L16 Flashcards
What are CPUs optimised for? What are GPUs optimised for?
CPUs optimized for
* Low latency
* Programmability
GPUs optimized for
* High throughput
* Little reuse
What are some properties of a GPU chip?
Same silicon
More ALUs and registers
Less control logic and caches
How do GPUs achieve simple control?
No branch prediction/prefetching
No out-of-order execution
Groups of threads in lockstep (SIMT)
How do GPUs achieve high throughput?
Large number of execution units, registers, and threads
Thread switching on long latency operations
Fast + wide link to memory
How can GPUs be programmed?
o As graphics cards (OpenGL)
o As General Purpose GPUs (CUDA, OpenMP)
What is CUDA?
A general purpose GPUs
CUDA: heterogenous programming model
* Host (CPU) vs Device (GPU)
* Only for NVIDIA GPUs
True or False.
A CUDA function cannot be both __host__ and __device___.
False. It can.
What are the three function declaration prefixes in CUDA?

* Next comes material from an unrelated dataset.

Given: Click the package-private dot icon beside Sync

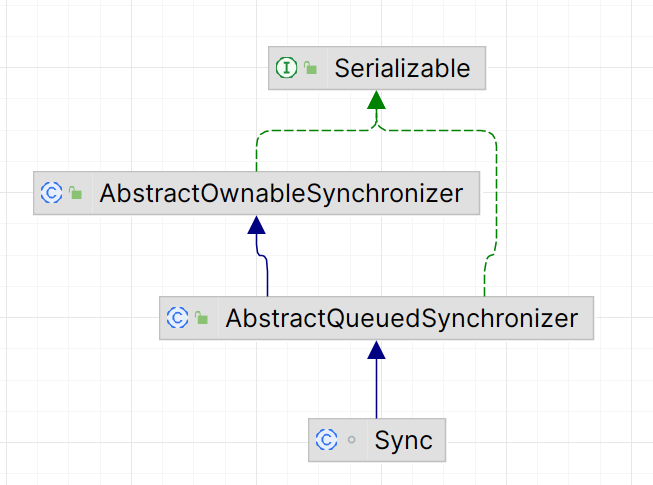Looking at the screenshot, I should [x=351, y=440].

__global__: executed on device, called from host
__device__: executed on device, called from device
__host__: executed on hose, called from host
What are the 4 levels of the thread hierarchy in GPUs?
Thread:
Executes the kernel once
Warp:
Group of 32 threads executing in lockstep
One assigned to each SP (stream processor) of the stream multiprocessor (SM)
Zero-cost context switching
Block:
Group of threads assigned to one SM
Runs as a group to completion
Grid:
All the blocks for the kernel organized in a Cartesian Grid
Consider the following CUDA code:
MMKernel «<dim(width/32,width/32), dim3(32,32)»>(Md, Nd, Pd, width);
a. What does “dim(width/32,width/32)” specify?
b. What does “dim3(32,32)” specify?
a. Blocks per grid
b. Threads per block
In GPUs, what happens if a block uses more resources than available in SM?
fail to launch
True or False.
CUDA has more performance portability than OpenCL.
False.
OpenCL has better performance portability but is a bit more awkward to use.
What is an alternative to CUDA?
OpenCL:
Standard for programming accelerators
Similar to CUDA’s program structure
Similar performance considerations
Can run in multiple different platforms using multiple different compiler
SYCL:
High level
Single source
Uses buffers for memory
Is there a way to get portable performance from GPUs to CPUs?
Tuned libraries, such as MKL, can be used, but code might still be suboptimal.
How is high throughput achieved in GPUs?
Many ALUs and registers